• _About this task_:
Copy out all of the data word for word. Omit every picture.

• _Study material_:
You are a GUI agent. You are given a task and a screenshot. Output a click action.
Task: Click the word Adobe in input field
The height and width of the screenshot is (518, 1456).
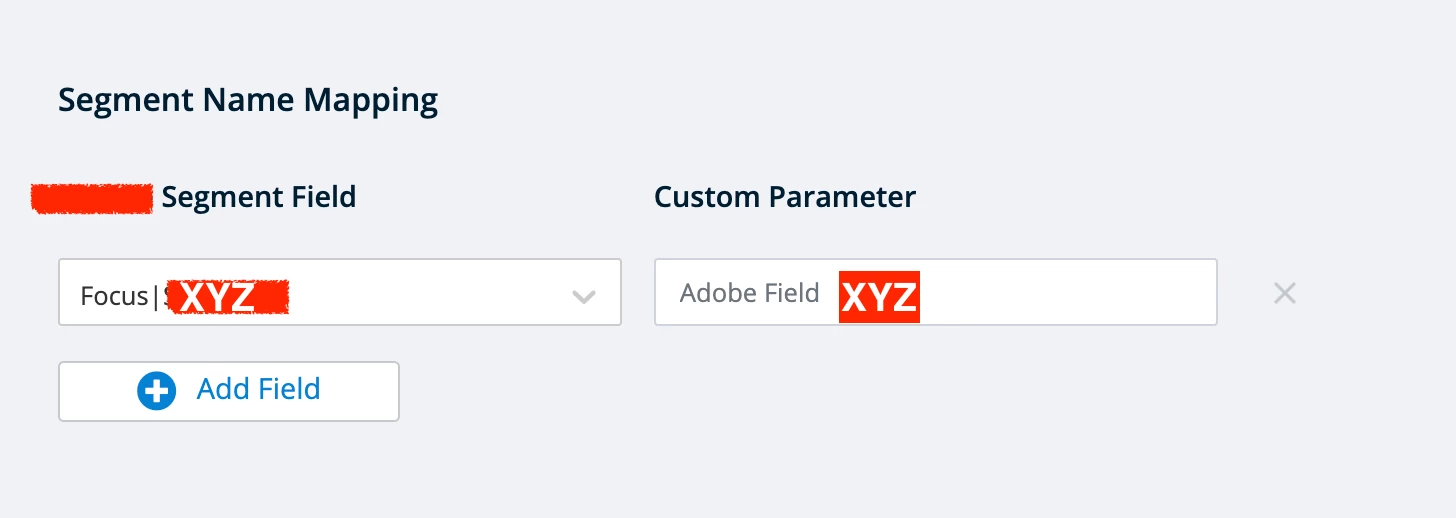pos(712,293)
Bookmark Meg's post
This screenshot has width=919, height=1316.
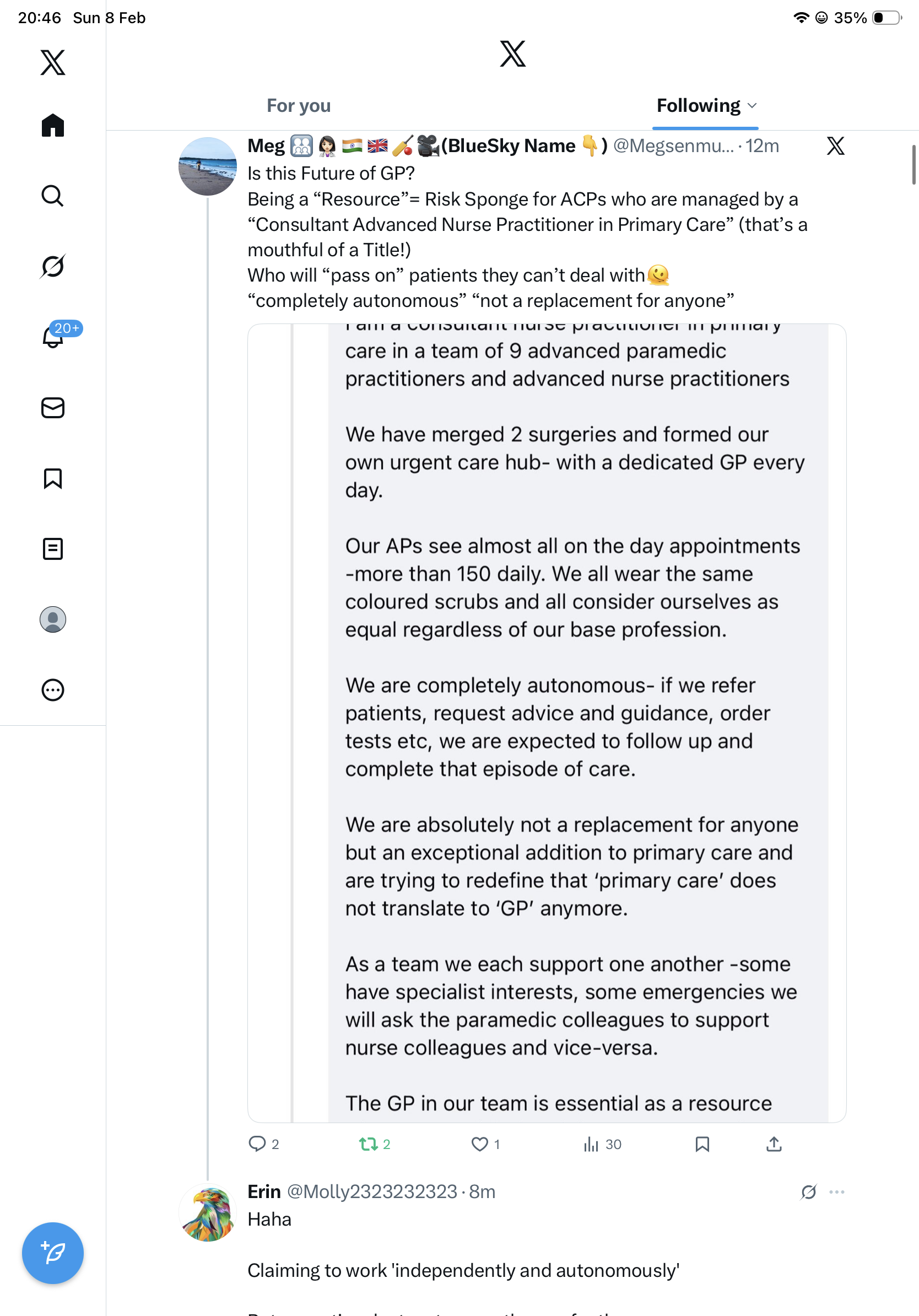coord(702,1144)
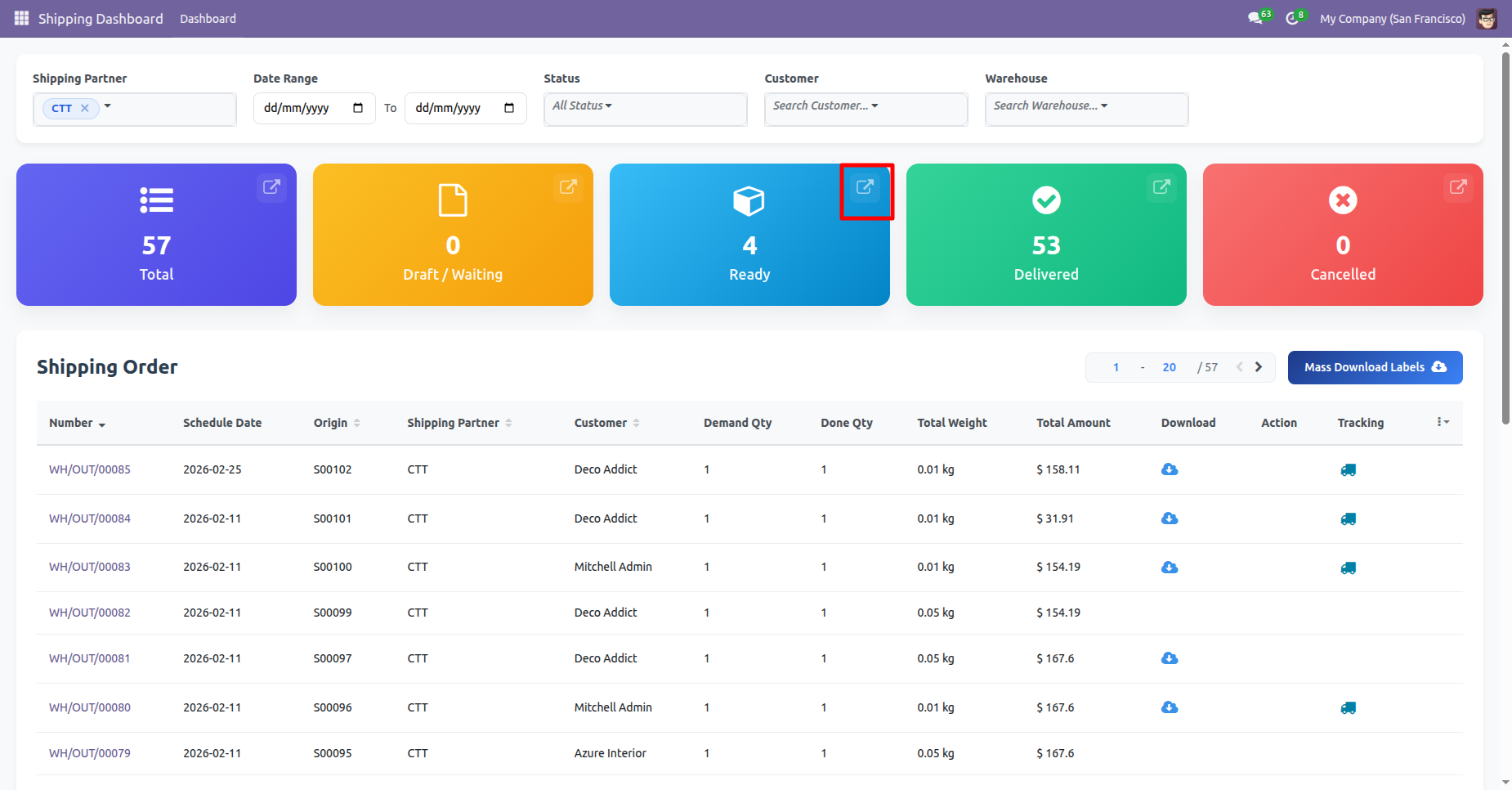Open the activities clock icon
Image resolution: width=1512 pixels, height=790 pixels.
tap(1292, 18)
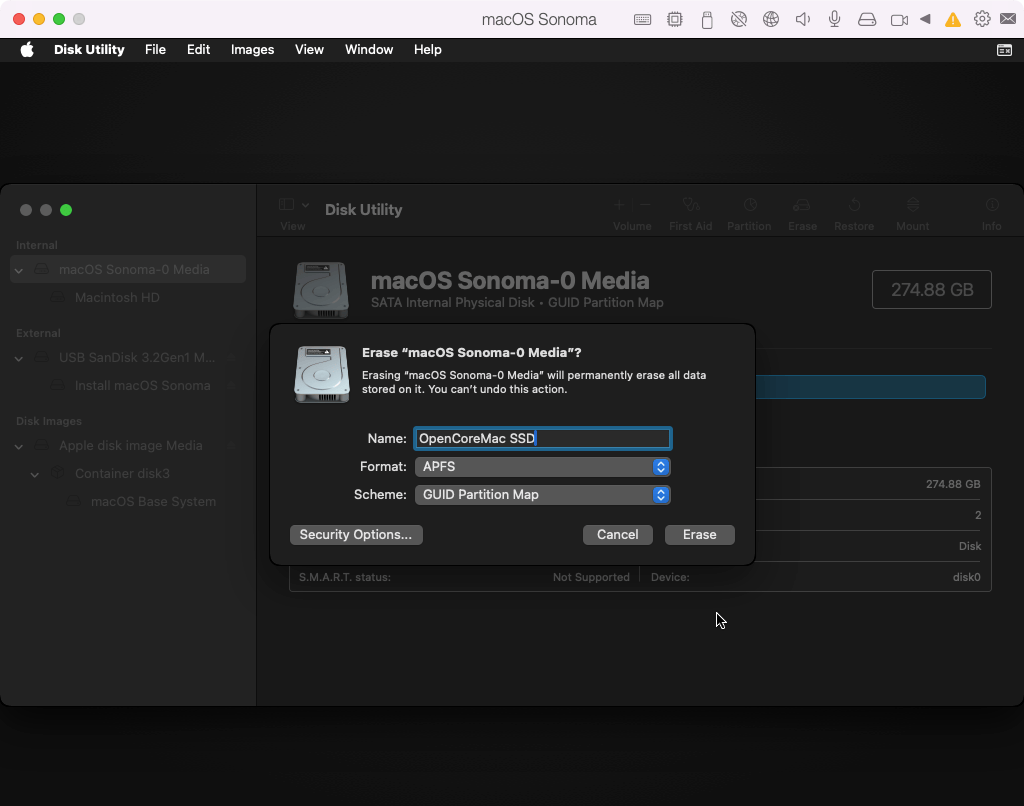The width and height of the screenshot is (1024, 806).
Task: Open the Scheme dropdown showing GUID Partition Map
Action: coord(542,495)
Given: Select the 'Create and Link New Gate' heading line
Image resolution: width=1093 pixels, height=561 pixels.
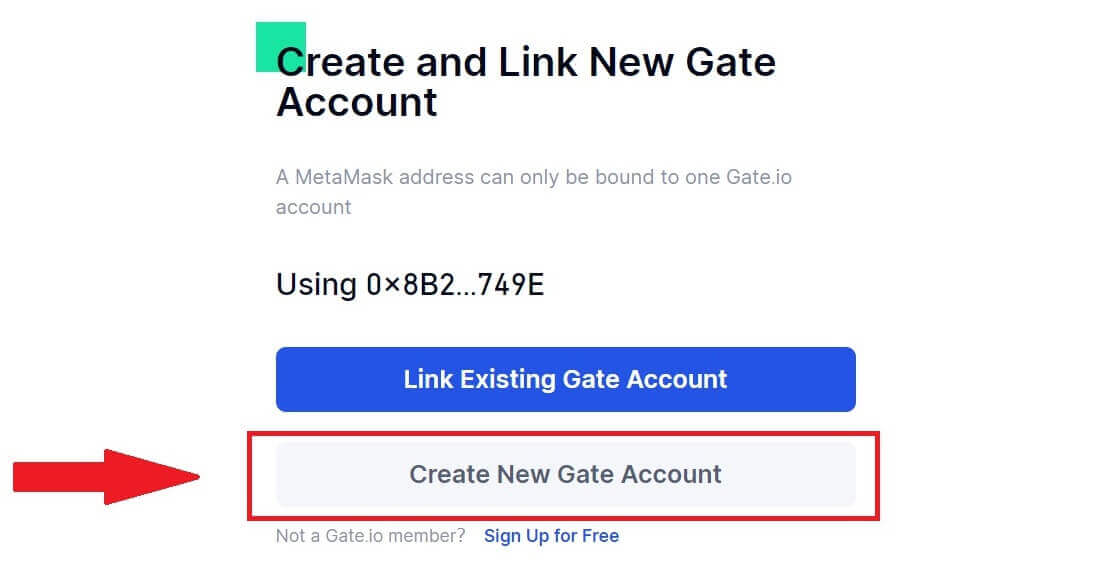Looking at the screenshot, I should point(525,63).
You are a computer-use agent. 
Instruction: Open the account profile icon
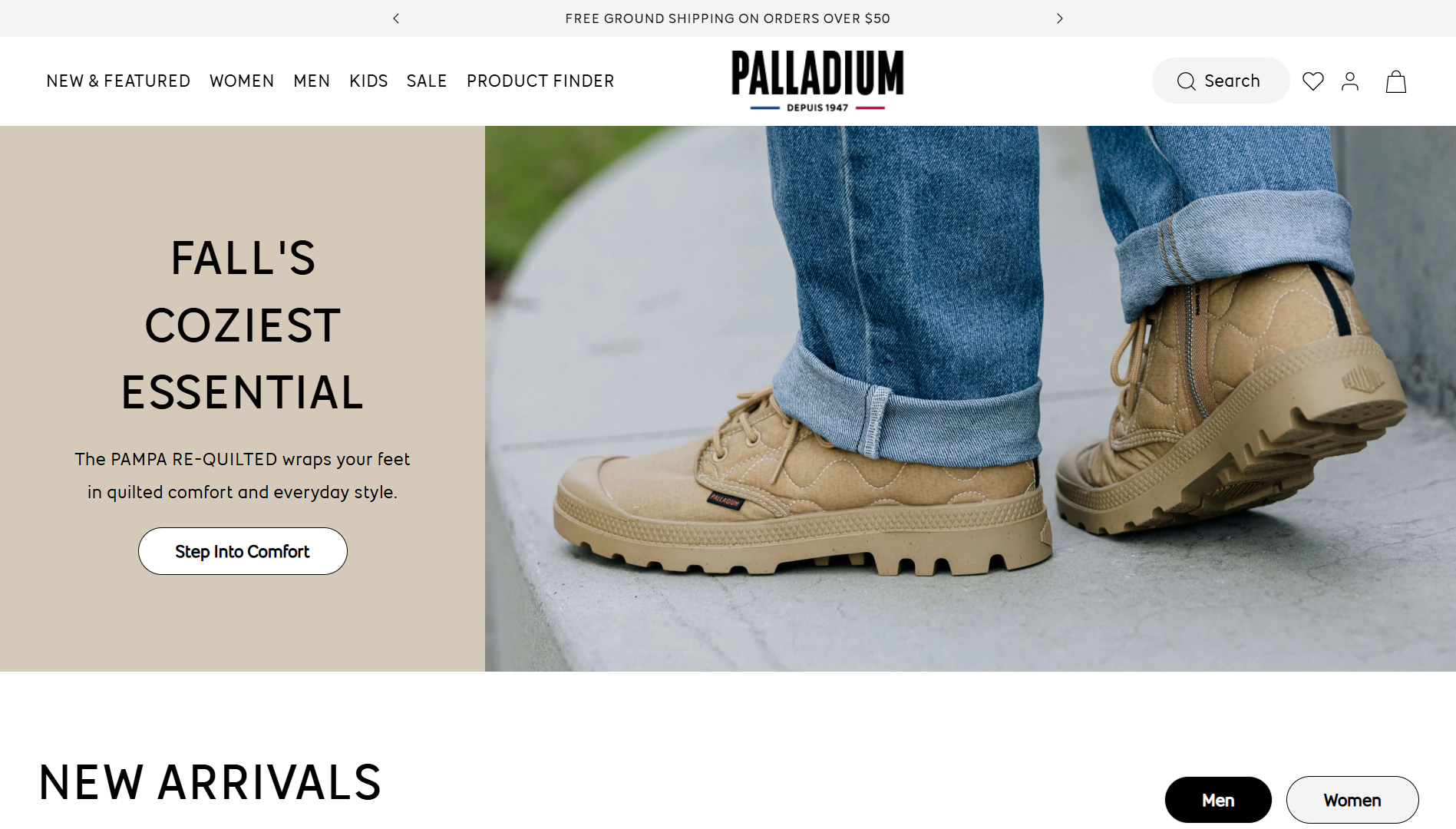pos(1350,81)
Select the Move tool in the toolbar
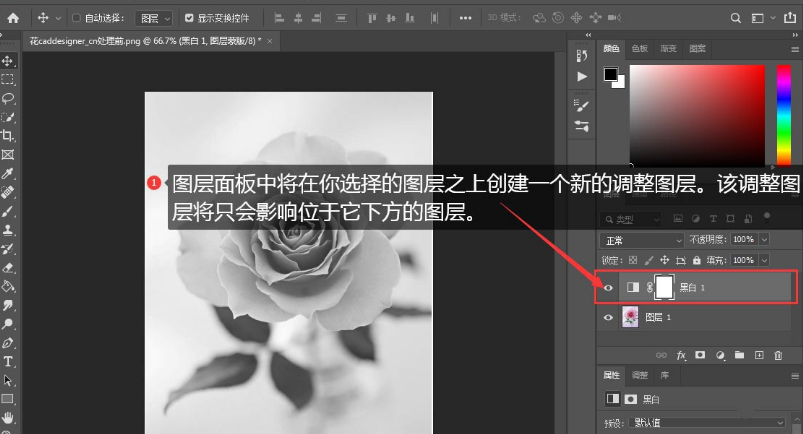The height and width of the screenshot is (434, 803). pos(8,61)
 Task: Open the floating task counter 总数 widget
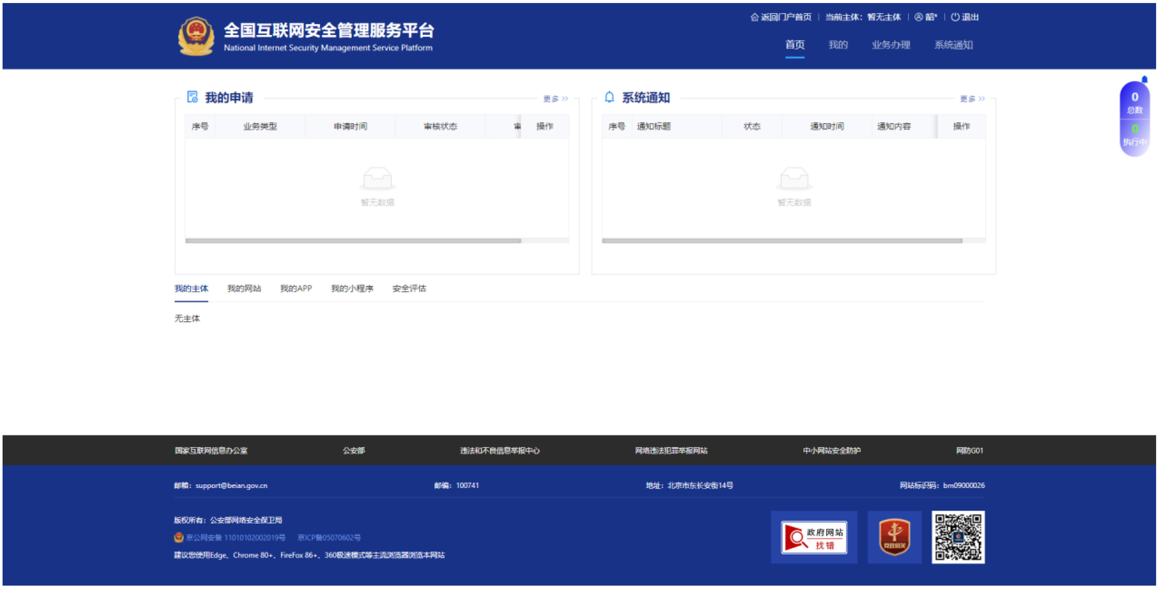click(1134, 103)
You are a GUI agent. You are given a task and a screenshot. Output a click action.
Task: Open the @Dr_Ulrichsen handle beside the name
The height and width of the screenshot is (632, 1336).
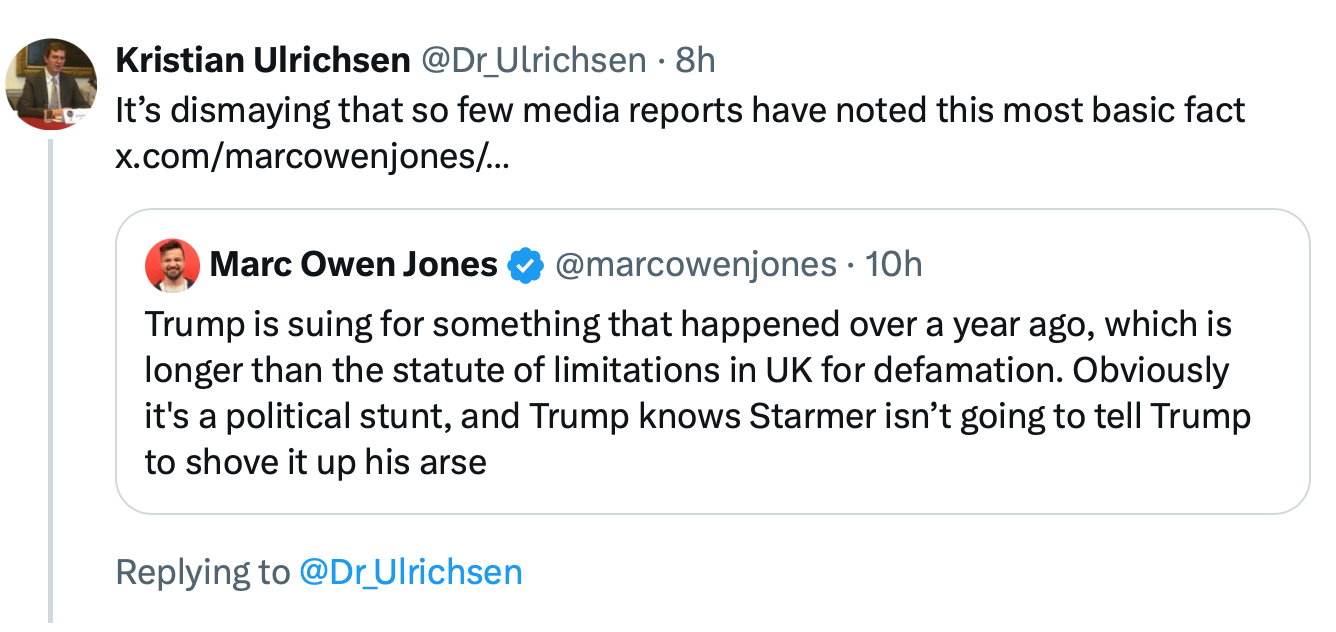click(x=533, y=61)
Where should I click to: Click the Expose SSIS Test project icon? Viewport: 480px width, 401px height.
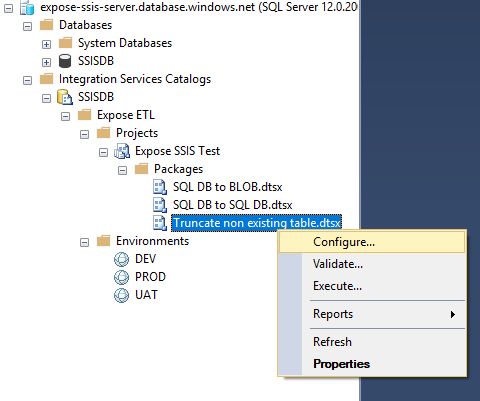122,151
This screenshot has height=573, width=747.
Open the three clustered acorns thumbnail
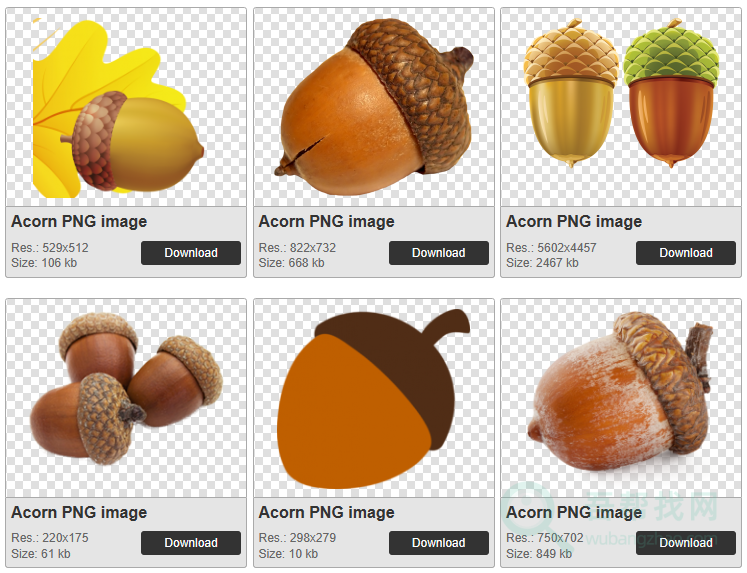coord(126,398)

• _Result_:
You are a GUI agent. You are given a task and a screenshot. Output a click action.
Task: Click the word Adobe in input field
The height and width of the screenshot is (518, 1456).
pos(712,293)
Bookmark Meg's post
This screenshot has width=919, height=1316.
coord(702,1144)
Open the activities clock icon
Image resolution: width=1512 pixels, height=790 pixels.
tap(1292, 18)
The width and height of the screenshot is (1024, 806).
Task: Open the Scheme dropdown showing GUID Partition Map
Action: coord(542,495)
Given: Select the 'Create and Link New Gate' heading line
Image resolution: width=1093 pixels, height=561 pixels.
Looking at the screenshot, I should point(525,63).
You are a computer-use agent. 
Instruction: Open the account profile icon
pos(1350,81)
Select the Move tool in the toolbar
The height and width of the screenshot is (434, 803). pos(8,61)
 Task: Open the floating task counter 总数 widget
click(1134, 103)
You are a GUI agent. You are given a task and a screenshot. Output a click action.
Task: Open the @Dr_Ulrichsen handle beside the name
The height and width of the screenshot is (632, 1336).
click(x=533, y=61)
Where should I click to: Click the Expose SSIS Test project icon? Viewport: 480px width, 401px height.
122,151
This screenshot has height=573, width=747.
Open the three clustered acorns thumbnail
coord(126,398)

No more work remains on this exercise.